Therefore Revenue from A= 1*100 =100 and B=1.25*100=125. Total revenue= 225
Hence r= (100/225)* 100 =400/9.
If we plug in P=50 in all the options only D gives the answer. First, I realize this is a pretty late reply, so my apologies for that. The good news is that your approach was correct, dassamik89! I appreciate the lively discussion about algebra vs. number picking on this thread. You all have demonstrated that it can be done either way! I'm writing to weigh in with my own GMAT Timing Tip on this question. My advice is: Unless you have seen a relatively fast way to do the algebra, I recommend number picking on a question like this where the algebra looks so ugly. So, here is my GMAT Timing Tip (the link has a growing list of questions that you can use to practice applying this tip): Pick smart numbers to plug into variables in answer choices: While you are ultimately picking a value for p, notice that you are really picking values for A and B that will lead to a nice value for p.
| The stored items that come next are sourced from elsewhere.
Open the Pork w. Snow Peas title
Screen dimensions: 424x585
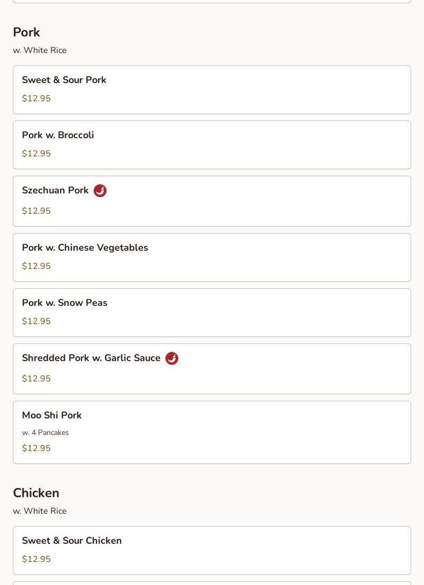(x=65, y=303)
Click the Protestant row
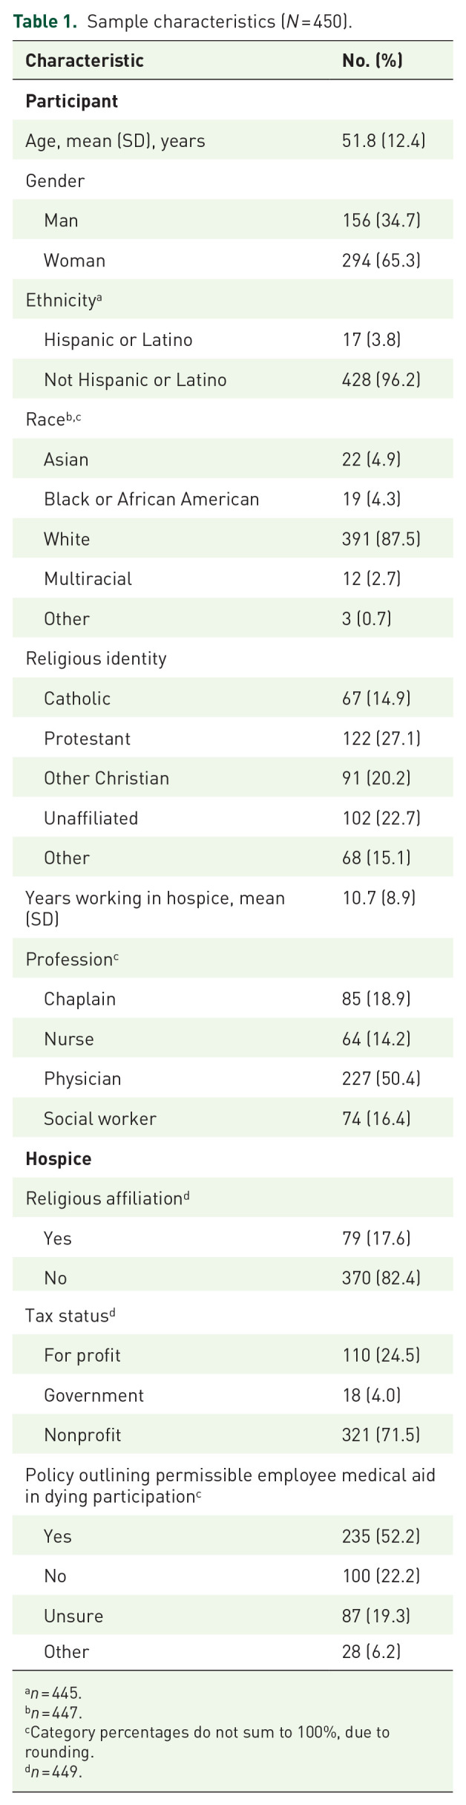This screenshot has width=466, height=1805. point(232,738)
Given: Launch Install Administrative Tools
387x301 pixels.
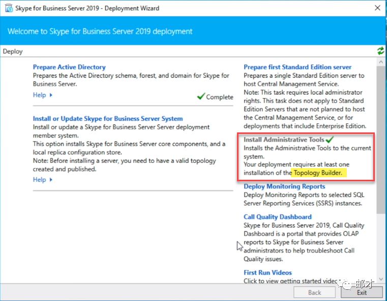Looking at the screenshot, I should [x=283, y=140].
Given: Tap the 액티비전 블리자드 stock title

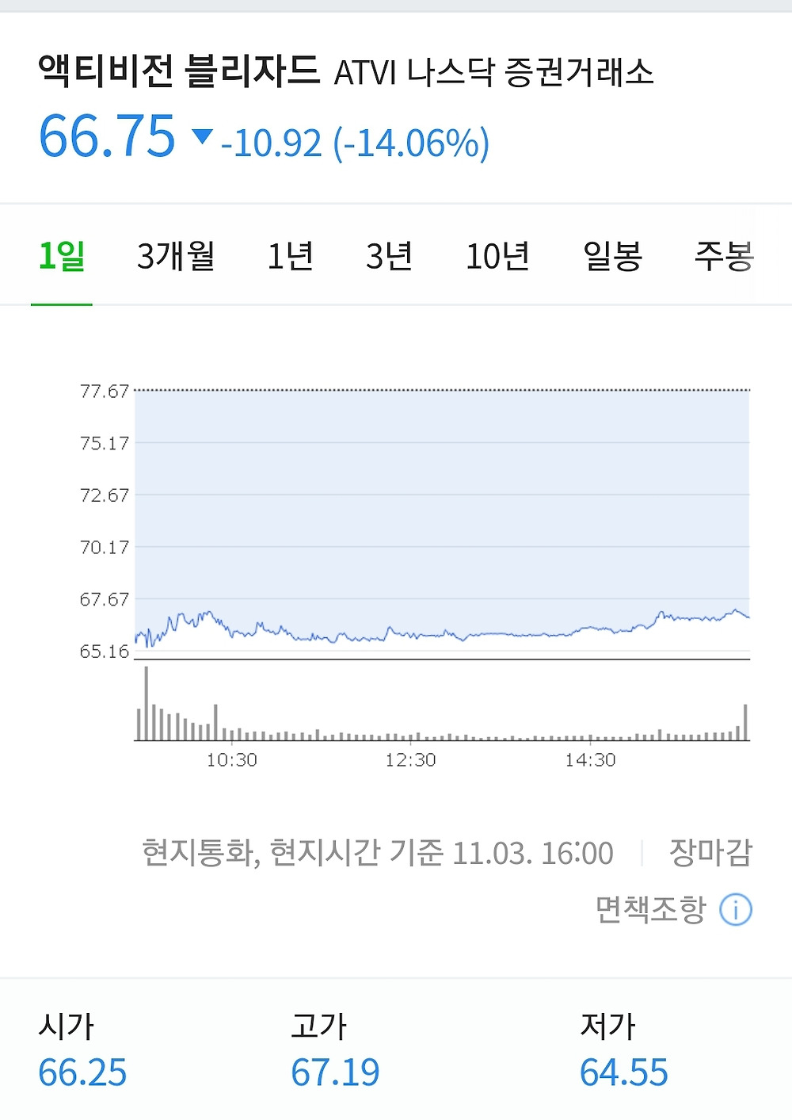Looking at the screenshot, I should coord(179,71).
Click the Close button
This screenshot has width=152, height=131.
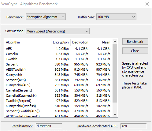coord(135,51)
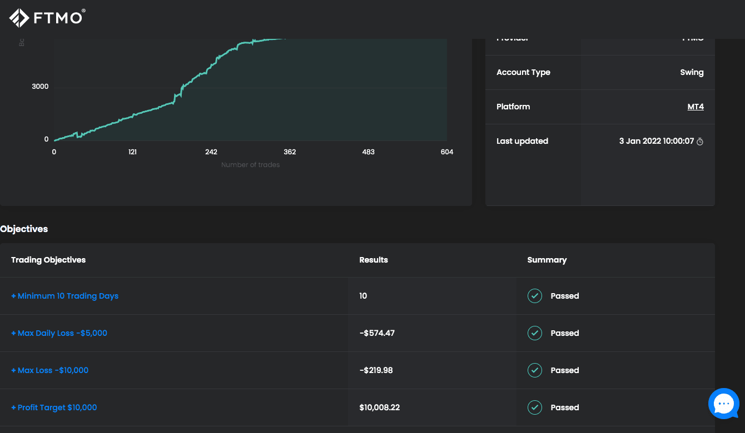Click the Passed checkmark for Profit Target

tap(535, 407)
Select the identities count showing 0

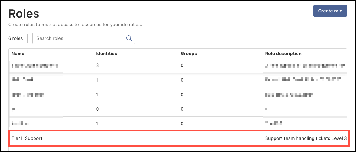97,109
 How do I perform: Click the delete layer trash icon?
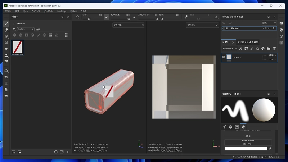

Since B is multiplied by 5/4, 4 is a good, easy choice for B. Choices for A that lead to nice values of p are A=1 (p=20) and A=4 (p=50); p=20 is easier to plug into the answer choices, so let’s go with A=1. This means that r=100/6, so we plug in for p and see which answer choice gives us 100/6 for r. Once you have plugged the values into the answer choices, eliminate the answer choices that don't have a multiple of 3 in the denominator (B, C, E), and see that A is not equal to 100/6, but D is. Please let me know if you have any questions about my timing tip, or if you want me to post a video solution! Thanks, JeffYin. Do you know a quick way to tell whether the algebra will be ugly? I was already 1.5 minutes into the problem when I saw that the algebra was ugly.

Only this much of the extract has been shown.